I mean, well, we’ve never had cartoons. We run, you know, the review section runs one.
Political cartoons?
But we don’t have, like, a strip, like “Doonesbury.”
You’d like to see that?
I don’t know. Maybe so. It depends on who’s in what.
I have a hard time believing NYT editors don’t know that comics are popular or that it isn’t an oft requested feature, but her last response indicates to me that they don’t lose a lot of sleep over it. Last thought: Given the paper’s brand, I would argue that the better option for them to add more cartoons isn’t to create a comics page and populate it with syndicated content, but do more what Matt Bors is doing over at the Nib and have a comic editor with a heavy rotation of cartoons.

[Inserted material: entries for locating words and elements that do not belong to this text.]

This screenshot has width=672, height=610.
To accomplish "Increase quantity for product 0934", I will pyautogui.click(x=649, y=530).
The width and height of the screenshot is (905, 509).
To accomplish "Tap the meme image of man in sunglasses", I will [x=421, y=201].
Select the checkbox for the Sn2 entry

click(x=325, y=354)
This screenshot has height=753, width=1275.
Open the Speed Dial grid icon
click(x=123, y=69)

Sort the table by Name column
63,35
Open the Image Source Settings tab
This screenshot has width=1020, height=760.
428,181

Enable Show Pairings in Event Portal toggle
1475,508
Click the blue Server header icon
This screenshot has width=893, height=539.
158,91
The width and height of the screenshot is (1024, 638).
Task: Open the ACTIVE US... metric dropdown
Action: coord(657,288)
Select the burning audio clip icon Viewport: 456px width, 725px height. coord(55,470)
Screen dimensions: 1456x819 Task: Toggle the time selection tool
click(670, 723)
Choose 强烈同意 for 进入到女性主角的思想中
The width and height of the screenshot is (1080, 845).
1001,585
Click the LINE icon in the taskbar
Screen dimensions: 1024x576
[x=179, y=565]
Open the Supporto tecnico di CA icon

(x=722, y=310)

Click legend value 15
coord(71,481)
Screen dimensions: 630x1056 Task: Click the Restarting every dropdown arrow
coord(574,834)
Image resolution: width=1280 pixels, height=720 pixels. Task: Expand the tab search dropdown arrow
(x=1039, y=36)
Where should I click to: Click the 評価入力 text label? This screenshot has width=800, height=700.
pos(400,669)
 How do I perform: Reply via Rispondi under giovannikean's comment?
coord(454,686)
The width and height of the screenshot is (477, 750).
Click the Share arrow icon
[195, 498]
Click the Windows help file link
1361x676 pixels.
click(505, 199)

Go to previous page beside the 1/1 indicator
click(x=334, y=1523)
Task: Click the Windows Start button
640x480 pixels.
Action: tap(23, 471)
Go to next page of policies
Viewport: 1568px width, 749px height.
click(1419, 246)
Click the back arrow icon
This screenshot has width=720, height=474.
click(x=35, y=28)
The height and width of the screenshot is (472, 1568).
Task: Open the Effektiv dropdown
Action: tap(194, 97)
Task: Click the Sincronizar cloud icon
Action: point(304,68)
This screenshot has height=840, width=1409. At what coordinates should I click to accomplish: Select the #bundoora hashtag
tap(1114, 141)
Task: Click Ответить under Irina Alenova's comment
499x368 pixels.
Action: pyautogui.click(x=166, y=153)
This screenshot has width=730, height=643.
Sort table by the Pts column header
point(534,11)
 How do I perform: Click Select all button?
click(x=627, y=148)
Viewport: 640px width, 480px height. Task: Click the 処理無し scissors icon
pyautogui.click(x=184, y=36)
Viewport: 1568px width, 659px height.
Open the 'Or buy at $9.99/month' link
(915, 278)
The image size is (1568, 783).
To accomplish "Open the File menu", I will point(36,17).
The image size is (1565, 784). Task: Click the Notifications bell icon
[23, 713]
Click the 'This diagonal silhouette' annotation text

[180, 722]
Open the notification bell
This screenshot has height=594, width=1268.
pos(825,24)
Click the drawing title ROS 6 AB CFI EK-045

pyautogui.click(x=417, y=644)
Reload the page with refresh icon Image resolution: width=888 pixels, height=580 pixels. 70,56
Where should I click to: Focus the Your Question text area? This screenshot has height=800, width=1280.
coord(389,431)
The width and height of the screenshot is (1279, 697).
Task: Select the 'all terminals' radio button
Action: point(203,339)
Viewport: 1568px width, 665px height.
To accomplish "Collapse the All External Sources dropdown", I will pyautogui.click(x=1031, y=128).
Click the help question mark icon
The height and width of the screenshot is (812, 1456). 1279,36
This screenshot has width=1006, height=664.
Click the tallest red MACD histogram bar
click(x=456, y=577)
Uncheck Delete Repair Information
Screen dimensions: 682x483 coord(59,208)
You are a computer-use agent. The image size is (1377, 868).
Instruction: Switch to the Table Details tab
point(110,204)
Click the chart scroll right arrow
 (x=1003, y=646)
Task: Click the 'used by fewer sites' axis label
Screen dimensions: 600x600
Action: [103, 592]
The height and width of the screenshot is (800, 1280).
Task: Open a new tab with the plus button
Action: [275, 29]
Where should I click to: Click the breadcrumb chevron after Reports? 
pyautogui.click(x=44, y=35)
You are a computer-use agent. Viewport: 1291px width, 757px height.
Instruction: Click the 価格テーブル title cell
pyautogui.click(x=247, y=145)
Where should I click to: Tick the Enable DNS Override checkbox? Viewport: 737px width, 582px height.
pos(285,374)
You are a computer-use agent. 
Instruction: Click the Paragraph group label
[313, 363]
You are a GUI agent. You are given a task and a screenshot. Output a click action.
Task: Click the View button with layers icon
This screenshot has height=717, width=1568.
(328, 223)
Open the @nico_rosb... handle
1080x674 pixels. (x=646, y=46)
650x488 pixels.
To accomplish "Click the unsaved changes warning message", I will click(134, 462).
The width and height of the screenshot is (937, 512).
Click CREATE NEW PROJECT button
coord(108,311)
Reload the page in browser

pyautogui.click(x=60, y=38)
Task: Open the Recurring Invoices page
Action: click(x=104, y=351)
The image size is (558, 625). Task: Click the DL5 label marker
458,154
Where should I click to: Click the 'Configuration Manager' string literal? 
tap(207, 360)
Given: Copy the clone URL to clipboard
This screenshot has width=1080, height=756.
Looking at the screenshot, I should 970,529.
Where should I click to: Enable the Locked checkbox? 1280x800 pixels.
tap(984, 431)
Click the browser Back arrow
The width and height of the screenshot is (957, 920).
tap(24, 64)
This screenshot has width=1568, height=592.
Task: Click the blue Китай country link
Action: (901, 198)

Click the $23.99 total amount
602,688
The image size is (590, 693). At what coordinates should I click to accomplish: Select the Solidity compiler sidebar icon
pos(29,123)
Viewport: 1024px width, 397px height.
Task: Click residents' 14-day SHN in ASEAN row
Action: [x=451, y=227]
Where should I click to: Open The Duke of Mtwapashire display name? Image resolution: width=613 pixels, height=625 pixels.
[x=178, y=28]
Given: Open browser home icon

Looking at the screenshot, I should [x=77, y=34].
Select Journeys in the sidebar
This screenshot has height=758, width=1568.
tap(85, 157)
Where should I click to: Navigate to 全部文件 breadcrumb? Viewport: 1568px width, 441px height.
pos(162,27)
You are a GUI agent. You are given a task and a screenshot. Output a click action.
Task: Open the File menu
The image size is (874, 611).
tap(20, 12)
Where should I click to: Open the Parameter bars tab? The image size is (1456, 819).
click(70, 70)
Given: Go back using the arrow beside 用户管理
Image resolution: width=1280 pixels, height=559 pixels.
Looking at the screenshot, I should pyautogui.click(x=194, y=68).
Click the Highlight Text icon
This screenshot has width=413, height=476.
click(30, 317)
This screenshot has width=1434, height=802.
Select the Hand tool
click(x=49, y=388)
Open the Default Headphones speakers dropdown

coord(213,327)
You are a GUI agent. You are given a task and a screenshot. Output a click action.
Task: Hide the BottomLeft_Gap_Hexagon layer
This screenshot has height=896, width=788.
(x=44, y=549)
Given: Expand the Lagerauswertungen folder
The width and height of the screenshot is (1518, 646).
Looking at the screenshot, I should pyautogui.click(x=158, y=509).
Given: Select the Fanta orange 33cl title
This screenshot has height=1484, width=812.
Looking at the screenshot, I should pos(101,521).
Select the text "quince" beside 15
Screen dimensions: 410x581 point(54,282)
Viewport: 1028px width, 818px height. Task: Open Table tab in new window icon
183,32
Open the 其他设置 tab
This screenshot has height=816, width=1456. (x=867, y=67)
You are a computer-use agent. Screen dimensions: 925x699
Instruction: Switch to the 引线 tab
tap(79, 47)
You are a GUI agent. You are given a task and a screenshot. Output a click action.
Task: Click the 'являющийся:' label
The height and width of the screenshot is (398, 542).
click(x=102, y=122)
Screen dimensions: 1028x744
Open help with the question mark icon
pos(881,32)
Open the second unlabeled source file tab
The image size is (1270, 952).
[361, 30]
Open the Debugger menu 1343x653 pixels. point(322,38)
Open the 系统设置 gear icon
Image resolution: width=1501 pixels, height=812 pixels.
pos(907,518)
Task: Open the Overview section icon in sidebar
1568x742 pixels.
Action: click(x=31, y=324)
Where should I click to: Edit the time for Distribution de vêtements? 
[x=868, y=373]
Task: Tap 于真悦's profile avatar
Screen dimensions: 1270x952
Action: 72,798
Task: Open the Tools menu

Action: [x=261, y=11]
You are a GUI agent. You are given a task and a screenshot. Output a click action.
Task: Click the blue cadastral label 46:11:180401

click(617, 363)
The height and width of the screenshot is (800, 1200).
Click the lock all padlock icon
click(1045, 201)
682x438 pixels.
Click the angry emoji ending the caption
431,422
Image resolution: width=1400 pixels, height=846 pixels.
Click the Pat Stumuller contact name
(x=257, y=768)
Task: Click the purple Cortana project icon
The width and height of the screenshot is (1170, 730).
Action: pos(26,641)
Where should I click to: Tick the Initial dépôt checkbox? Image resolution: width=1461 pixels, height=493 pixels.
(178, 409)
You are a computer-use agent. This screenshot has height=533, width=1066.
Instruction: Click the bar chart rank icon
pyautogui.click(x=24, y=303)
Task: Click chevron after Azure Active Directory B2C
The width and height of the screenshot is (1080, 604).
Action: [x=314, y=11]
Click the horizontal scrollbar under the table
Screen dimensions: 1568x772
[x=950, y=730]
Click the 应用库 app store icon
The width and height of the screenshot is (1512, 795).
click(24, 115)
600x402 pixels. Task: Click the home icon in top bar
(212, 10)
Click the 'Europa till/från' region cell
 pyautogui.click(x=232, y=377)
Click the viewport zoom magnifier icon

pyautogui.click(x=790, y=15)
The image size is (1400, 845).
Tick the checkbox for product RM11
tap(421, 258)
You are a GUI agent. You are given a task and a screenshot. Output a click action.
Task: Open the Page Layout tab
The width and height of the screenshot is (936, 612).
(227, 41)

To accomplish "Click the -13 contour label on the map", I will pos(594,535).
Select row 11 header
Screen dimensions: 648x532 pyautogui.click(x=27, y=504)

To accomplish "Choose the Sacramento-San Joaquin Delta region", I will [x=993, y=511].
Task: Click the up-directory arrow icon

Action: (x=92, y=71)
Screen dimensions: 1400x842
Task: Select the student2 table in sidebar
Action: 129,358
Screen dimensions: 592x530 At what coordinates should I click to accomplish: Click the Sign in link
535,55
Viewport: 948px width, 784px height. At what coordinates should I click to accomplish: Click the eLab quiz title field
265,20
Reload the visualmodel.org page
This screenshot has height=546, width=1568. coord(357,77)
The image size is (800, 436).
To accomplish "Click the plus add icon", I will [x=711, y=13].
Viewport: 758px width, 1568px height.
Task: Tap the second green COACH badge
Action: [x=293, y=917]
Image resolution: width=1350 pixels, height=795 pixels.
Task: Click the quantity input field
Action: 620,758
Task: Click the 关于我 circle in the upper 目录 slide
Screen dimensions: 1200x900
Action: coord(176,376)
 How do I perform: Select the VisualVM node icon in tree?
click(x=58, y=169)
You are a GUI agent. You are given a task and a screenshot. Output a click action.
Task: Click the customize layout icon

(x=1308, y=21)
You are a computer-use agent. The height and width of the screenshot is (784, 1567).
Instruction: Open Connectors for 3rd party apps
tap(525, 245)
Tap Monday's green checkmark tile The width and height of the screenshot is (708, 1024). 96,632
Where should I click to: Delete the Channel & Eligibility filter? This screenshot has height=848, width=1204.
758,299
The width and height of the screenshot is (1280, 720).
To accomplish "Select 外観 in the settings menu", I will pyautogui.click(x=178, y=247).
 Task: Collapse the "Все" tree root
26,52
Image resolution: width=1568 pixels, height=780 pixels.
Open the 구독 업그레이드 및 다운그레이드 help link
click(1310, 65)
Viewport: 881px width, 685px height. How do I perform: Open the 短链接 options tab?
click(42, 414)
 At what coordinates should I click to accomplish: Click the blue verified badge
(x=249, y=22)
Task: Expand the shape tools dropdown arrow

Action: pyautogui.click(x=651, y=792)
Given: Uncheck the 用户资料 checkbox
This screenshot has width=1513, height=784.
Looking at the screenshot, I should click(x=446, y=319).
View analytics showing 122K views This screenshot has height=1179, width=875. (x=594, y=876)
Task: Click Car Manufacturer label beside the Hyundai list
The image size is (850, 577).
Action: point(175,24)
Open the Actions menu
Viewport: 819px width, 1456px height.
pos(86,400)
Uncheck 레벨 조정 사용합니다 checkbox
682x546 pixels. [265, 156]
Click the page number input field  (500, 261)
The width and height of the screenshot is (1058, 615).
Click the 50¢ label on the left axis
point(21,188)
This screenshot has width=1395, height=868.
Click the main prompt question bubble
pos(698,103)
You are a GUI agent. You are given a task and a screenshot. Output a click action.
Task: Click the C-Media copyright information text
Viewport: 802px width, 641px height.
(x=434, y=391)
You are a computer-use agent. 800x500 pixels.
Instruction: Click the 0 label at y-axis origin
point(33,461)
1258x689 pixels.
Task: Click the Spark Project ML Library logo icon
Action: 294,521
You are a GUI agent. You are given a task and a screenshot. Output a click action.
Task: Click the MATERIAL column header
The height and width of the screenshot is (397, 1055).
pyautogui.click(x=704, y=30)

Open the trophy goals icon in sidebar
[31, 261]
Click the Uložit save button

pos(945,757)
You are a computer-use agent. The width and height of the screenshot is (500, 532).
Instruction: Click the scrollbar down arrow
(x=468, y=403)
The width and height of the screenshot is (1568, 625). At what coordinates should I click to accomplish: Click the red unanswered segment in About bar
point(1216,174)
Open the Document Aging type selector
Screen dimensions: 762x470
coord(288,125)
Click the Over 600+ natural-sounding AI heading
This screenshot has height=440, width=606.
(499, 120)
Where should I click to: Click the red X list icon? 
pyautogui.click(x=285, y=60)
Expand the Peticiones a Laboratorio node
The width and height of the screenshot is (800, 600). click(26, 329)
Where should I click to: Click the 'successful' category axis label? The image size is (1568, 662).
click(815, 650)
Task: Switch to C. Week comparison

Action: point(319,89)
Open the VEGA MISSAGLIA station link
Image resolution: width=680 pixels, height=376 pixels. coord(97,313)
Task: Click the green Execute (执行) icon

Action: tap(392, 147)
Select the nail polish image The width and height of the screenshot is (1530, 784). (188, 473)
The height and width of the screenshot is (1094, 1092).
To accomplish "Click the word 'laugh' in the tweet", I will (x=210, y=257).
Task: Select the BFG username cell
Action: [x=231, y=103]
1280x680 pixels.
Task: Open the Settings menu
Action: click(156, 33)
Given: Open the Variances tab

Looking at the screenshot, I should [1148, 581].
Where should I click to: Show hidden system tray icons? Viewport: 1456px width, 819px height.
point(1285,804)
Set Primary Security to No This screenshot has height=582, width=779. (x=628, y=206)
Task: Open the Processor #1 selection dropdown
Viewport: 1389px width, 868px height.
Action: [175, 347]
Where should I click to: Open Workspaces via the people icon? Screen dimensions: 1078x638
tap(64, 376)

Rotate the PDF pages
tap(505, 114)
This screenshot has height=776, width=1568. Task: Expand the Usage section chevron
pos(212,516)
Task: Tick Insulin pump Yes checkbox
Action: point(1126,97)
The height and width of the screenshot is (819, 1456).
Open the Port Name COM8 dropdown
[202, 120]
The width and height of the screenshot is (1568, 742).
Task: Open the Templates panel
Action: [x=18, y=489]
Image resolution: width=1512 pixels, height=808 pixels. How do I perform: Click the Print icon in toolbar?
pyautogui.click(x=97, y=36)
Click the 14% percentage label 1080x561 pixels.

I’ve sent the NYT offices Op-Ed cartoons often. The most I’ve ever seen back from them are form letters. I’m a stickler for persistence though.
There is strange, really strange and then there is the NY Times.
FYI- the last NY Times staff editorial cartoonist was Edwin Marcus 1959 and he only appeared weekly.
Let’s not forget the NYT’s attempt to get professional editorial cartoonists to submit their work for free for the chance to win a $250 “prize”! That should count for something!